19 avril 2012

[François Vercelletto - Ouest France] Les intégristes prêts à se réconcilier avec Rome

SOURCE - François Vercelletto - Ouest France - 19 avril 2012

Repères 
Réintégration ? Les intégristes n'ont jamais été aussi près de revenir dans le giron de l'Église catholique. La Fraternité Saint-Pie-X vient de répondre au « Préambule doctrinal » qui lui avait été soumis par le Saint-Siège en septembre 2011. Le porte-parole du Vatican, le père Lombardi, a jugé, hier, que cette réponse « constitue un pas en avant, une évolution encourageante par rapport aux réponses précédentes qui n'étaient pas apparues suffisantes ». Ce document va maintenant être examiné par la Congrégation pour la doctrine de la foi, avant d'être soumis au pape. La décision finale, qui appartient à Benoît XVI, sera connue d'ici à « quelques semaines ». De son côté, la Fraternité explique qu'« il s'agit d'une étape et non d'une conclusion ».

Que dit le texte ? Seule la version finale sera rendue publique. Ce Préambule contiendrait la profession de foi exigée de ceux qui exercent une charge dans l'Église. Mais il laisserait « ouvertes à une légitime discussion, l'étude et l'explication théologique d'expressions ou de formulations présentes dans les documents du Concile Vatican II ». Au terme de cet accord, la Fraternité Saint-Pie-X pourrait également bénéficier du statut très souple de « prélature personnelle », qui la rattacherait directement au pape.

D'où venait le désaccord ? Il trouve son origine dans le Concile Vatican II (1962-1965). Une frange de catholiques, emmenés par Mgr Marcel Lefebvre, s'est s'opposée avec virulence aux évolutions de l'Église, en particulier sur la liberté de conscience, l'oecuménisme, le dialogue avec les autres religions et les rites liturgiques. Lorsque Mgr Lefebvre ordonne quatre évêques sans l'accord du pape, en juin 1988, il se sépare de fait de l'Église catholique et provoque un schisme.

Rapprochement ? Joseph Ratzinger ne s'est jamais résolu à cette division. Élu pape, il va multiplier les gestes en direction des « brebis égarées ». En 2007, il va libéraliser l'usage du rite tridentin, la « messe en latin ». En janvier 2009, il va lever l'excommunication des quatre évêques lefebvristes, dont Mgr Williamson, connu pour ses propos négationnistes, et mener ensuite d'intenses négociations qui sont en passe d'aboutir aujourd'hui.

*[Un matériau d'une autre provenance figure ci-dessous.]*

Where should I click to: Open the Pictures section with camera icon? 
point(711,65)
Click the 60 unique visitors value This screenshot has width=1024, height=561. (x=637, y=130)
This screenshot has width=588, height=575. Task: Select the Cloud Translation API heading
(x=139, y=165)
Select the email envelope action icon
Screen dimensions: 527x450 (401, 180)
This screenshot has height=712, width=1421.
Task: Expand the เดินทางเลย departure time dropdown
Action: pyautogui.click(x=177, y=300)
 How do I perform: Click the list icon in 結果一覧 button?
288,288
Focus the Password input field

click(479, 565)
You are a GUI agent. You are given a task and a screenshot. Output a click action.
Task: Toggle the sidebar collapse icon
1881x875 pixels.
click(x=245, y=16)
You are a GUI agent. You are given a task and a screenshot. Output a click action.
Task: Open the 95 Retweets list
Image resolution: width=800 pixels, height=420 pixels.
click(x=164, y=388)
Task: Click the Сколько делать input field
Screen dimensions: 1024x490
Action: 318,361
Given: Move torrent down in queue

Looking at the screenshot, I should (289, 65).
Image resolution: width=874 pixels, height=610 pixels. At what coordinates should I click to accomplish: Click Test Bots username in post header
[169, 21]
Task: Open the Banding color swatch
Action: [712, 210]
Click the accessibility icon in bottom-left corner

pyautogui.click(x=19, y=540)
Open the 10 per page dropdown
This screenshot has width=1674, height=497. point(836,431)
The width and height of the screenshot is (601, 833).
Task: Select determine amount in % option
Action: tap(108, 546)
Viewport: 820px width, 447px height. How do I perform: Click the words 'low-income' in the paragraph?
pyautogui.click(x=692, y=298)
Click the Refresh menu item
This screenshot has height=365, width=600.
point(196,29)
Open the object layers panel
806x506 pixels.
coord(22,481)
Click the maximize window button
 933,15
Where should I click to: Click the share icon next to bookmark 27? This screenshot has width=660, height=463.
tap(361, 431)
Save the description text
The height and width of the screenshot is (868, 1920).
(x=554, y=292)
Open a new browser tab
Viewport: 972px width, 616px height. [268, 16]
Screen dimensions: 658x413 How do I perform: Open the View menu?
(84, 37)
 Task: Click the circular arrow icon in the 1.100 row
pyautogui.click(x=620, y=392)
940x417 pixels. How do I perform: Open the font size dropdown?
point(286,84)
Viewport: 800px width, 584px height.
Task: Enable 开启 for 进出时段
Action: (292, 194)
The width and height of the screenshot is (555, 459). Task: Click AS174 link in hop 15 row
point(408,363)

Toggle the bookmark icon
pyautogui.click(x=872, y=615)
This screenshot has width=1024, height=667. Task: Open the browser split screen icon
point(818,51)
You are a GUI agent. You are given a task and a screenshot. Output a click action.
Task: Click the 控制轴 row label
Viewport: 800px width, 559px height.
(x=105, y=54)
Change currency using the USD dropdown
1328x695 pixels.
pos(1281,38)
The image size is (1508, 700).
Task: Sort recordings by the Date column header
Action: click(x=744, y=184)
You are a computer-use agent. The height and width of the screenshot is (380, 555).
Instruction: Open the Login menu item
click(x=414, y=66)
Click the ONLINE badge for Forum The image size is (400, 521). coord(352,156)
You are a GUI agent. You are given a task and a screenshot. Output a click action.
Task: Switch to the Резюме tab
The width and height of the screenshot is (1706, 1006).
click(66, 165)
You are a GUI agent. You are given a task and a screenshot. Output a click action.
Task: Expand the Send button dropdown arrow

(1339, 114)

Pourquoi cette détermination ? Le chef de l'Église catholique n'est en rien « intégriste », mais il s'est fixé comme objectif de rassembler tous ceux qui se disent catholiques. Bien que convaincu de la pertinence de Vatican II, Benoît XVI a souffert de ce qu'il considère comme des « dérives post-conciliaires ». Il est également très attaché à la beauté de la liturgie traditionnelle. Enfin, il sait que la Fraternité, avec environ 150 prêtres en France, compte aussi de nombreux séminaristes.

Quel avenir ? Se replacer sous l'autorité romaine ne fait pas l'unanimité chez les intégristes. Les plus extrémistes ne suivront pas. Les autres rêvent de continuer leur croisade contre les « erreurs » du Concile à l'intérieur de l'institution. De quoi inquiéter les « enfants de Vatican II ». Et ce, alors que l'Église se trouve confrontée, dans le même temps, à de vastes mouvements de contestation de son aile progressiste, particulièrement en Allemagne et en Autriche.